*Exercise aim*: What is needed is an exact copy of all the records.

*Information provided*:

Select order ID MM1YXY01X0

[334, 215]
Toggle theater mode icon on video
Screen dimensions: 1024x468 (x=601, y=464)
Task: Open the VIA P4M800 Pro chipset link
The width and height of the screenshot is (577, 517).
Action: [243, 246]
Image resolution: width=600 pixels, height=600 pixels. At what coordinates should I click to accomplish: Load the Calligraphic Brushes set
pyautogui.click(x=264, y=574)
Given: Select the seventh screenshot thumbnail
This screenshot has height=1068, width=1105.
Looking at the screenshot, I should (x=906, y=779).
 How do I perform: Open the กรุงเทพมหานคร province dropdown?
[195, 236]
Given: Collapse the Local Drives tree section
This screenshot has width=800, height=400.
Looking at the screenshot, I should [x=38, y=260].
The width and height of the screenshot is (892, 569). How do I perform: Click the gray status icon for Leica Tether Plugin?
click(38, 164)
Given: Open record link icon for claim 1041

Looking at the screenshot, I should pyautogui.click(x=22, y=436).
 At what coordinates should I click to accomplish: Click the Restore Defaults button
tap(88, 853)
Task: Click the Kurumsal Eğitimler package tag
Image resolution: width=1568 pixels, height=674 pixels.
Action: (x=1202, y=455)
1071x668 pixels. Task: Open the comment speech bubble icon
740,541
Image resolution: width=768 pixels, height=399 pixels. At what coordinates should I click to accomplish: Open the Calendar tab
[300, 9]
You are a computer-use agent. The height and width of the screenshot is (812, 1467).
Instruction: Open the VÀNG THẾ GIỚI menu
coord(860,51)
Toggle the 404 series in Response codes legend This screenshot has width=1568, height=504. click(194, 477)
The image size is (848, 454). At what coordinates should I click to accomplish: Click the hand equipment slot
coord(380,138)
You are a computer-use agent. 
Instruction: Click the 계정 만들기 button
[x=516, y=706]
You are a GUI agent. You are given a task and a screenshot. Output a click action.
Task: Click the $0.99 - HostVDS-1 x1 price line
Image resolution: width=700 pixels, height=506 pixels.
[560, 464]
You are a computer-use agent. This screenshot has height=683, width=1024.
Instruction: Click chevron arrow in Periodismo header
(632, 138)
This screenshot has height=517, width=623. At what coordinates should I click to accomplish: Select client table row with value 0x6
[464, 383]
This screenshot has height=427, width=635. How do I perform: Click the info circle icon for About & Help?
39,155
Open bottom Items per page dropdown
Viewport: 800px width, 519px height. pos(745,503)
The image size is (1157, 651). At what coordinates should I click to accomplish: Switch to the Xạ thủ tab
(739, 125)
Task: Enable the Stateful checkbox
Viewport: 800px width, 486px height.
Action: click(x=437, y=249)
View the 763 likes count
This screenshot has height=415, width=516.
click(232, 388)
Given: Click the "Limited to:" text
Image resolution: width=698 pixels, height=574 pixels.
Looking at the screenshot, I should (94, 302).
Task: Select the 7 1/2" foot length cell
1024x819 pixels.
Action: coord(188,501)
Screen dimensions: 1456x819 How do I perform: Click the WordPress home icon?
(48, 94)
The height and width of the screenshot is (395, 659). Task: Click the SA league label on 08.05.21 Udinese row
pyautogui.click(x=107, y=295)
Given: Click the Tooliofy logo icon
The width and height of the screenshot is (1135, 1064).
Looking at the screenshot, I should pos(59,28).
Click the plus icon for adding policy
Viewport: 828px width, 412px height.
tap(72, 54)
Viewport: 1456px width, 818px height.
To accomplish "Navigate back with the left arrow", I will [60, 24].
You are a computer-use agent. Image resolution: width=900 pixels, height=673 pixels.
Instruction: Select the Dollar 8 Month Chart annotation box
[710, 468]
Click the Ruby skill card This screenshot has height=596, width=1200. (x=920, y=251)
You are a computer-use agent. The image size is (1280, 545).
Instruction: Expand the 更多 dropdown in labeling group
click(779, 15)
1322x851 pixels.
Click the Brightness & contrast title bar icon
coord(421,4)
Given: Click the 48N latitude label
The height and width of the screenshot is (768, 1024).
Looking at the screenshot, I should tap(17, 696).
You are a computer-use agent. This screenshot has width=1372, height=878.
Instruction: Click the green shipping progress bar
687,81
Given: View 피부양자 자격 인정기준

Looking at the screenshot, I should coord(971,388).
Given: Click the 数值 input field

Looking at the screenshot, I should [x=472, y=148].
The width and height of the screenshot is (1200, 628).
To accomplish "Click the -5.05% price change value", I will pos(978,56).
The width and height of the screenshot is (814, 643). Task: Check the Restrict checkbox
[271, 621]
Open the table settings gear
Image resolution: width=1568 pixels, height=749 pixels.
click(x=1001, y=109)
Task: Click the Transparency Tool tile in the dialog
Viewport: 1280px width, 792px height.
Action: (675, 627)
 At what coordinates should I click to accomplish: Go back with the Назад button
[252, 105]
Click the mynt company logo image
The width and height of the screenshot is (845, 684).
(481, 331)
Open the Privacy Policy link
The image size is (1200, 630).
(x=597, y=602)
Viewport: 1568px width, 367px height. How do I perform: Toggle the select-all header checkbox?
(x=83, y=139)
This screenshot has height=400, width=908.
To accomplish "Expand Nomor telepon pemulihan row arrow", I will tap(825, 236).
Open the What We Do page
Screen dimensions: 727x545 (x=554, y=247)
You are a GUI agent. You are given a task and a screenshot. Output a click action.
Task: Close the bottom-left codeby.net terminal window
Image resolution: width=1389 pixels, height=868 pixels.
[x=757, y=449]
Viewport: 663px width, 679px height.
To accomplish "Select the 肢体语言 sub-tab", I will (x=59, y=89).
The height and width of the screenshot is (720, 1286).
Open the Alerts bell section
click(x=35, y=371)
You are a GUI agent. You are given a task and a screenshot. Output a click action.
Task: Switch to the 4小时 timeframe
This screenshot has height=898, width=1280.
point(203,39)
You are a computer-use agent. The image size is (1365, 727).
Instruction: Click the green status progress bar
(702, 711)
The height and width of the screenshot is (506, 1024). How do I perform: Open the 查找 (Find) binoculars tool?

*Answer space*:
Select order ID MM1YXY01X0

[334, 215]
Toggle theater mode icon on video
Screen dimensions: 1024x468 (x=601, y=464)
Task: Open the VIA P4M800 Pro chipset link
The width and height of the screenshot is (577, 517).
Action: [243, 246]
Image resolution: width=600 pixels, height=600 pixels. At what coordinates should I click to accomplish: Load the Calligraphic Brushes set
pyautogui.click(x=264, y=574)
Given: Select the seventh screenshot thumbnail
This screenshot has height=1068, width=1105.
Looking at the screenshot, I should (x=906, y=779).
 How do I perform: Open the กรุงเทพมหานคร province dropdown?
[195, 236]
Given: Collapse the Local Drives tree section
This screenshot has width=800, height=400.
Looking at the screenshot, I should [x=38, y=260].
The width and height of the screenshot is (892, 569). How do I perform: Click the gray status icon for Leica Tether Plugin?
click(38, 164)
Given: Open record link icon for claim 1041

Looking at the screenshot, I should pyautogui.click(x=22, y=436).
 At what coordinates should I click to accomplish: Click the Restore Defaults button
tap(88, 853)
Task: Click the Kurumsal Eğitimler package tag
Image resolution: width=1568 pixels, height=674 pixels.
Action: (x=1202, y=455)
1071x668 pixels. Task: Open the comment speech bubble icon
740,541
Image resolution: width=768 pixels, height=399 pixels. At what coordinates should I click to accomplish: Open the Calendar tab
[300, 9]
You are a computer-use agent. The height and width of the screenshot is (812, 1467).
Instruction: Open the VÀNG THẾ GIỚI menu
coord(860,51)
Toggle the 404 series in Response codes legend This screenshot has width=1568, height=504. click(194, 477)
The image size is (848, 454). At what coordinates should I click to accomplish: Click the hand equipment slot
coord(380,138)
You are a computer-use agent. 
Instruction: Click the 계정 만들기 button
[x=516, y=706]
You are a GUI agent. You are given a task and a screenshot. Output a click action.
Task: Click the $0.99 - HostVDS-1 x1 price line
Image resolution: width=700 pixels, height=506 pixels.
[560, 464]
You are a computer-use agent. This screenshot has height=683, width=1024.
Instruction: Click chevron arrow in Periodismo header
(632, 138)
This screenshot has height=517, width=623. At what coordinates should I click to accomplish: Select client table row with value 0x6
[464, 383]
This screenshot has height=427, width=635. How do I perform: Click the info circle icon for About & Help?
39,155
Open bottom Items per page dropdown
Viewport: 800px width, 519px height. pos(745,503)
The image size is (1157, 651). At what coordinates should I click to accomplish: Switch to the Xạ thủ tab
(739, 125)
Task: Enable the Stateful checkbox
Viewport: 800px width, 486px height.
Action: click(x=437, y=249)
View the 763 likes count
This screenshot has height=415, width=516.
click(232, 388)
Given: Click the "Limited to:" text
Image resolution: width=698 pixels, height=574 pixels.
Looking at the screenshot, I should (94, 302).
Task: Select the 7 1/2" foot length cell
1024x819 pixels.
Action: coord(188,501)
Screen dimensions: 1456x819 How do I perform: Click the WordPress home icon?
(48, 94)
The height and width of the screenshot is (395, 659). Task: Click the SA league label on 08.05.21 Udinese row
pyautogui.click(x=107, y=295)
Given: Click the Tooliofy logo icon
The width and height of the screenshot is (1135, 1064).
Looking at the screenshot, I should pos(59,28).
Click the plus icon for adding policy
Viewport: 828px width, 412px height.
tap(72, 54)
Viewport: 1456px width, 818px height.
To accomplish "Navigate back with the left arrow", I will [60, 24].
You are a computer-use agent. Image resolution: width=900 pixels, height=673 pixels.
Instruction: Select the Dollar 8 Month Chart annotation box
[710, 468]
Click the Ruby skill card This screenshot has height=596, width=1200. (x=920, y=251)
You are a computer-use agent. The image size is (1280, 545).
Instruction: Expand the 更多 dropdown in labeling group
click(779, 15)
1322x851 pixels.
Click the Brightness & contrast title bar icon
coord(421,4)
Given: Click the 48N latitude label
The height and width of the screenshot is (768, 1024).
Looking at the screenshot, I should tap(17, 696).
You are a computer-use agent. This screenshot has width=1372, height=878.
Instruction: Click the green shipping progress bar
687,81
Given: View 피부양자 자격 인정기준

Looking at the screenshot, I should coord(971,388).
Given: Click the 数值 input field

Looking at the screenshot, I should [x=472, y=148].
The width and height of the screenshot is (1200, 628).
To accomplish "Click the -5.05% price change value", I will pos(978,56).
The width and height of the screenshot is (814, 643). Task: Check the Restrict checkbox
[271, 621]
Open the table settings gear
Image resolution: width=1568 pixels, height=749 pixels.
click(x=1001, y=109)
Task: Click the Transparency Tool tile in the dialog
Viewport: 1280px width, 792px height.
Action: (675, 627)
 At what coordinates should I click to accomplish: Go back with the Назад button
[252, 105]
Click the mynt company logo image
The width and height of the screenshot is (845, 684).
(481, 331)
Open the Privacy Policy link
The image size is (1200, 630).
(x=597, y=602)
Viewport: 1568px width, 367px height. How do I perform: Toggle the select-all header checkbox?
(x=83, y=139)
This screenshot has height=400, width=908.
To accomplish "Expand Nomor telepon pemulihan row arrow", I will tap(825, 236).
Open the What We Do page
Screen dimensions: 727x545 (x=554, y=247)
You are a GUI agent. You are given a task and a screenshot. Output a click action.
Task: Close the bottom-left codeby.net terminal window
Image resolution: width=1389 pixels, height=868 pixels.
[x=757, y=449]
Viewport: 663px width, 679px height.
To accomplish "Select the 肢体语言 sub-tab", I will (x=59, y=89).
The height and width of the screenshot is (720, 1286).
Open the Alerts bell section
click(x=35, y=371)
You are a GUI agent. You are given a task and a screenshot. Output a click action.
Task: Switch to the 4小时 timeframe
This screenshot has height=898, width=1280.
point(203,39)
You are a computer-use agent. The image size is (1365, 727).
Instruction: Click the green status progress bar
(702, 711)
The height and width of the screenshot is (506, 1024). How do I perform: Open the 查找 (Find) binoculars tool?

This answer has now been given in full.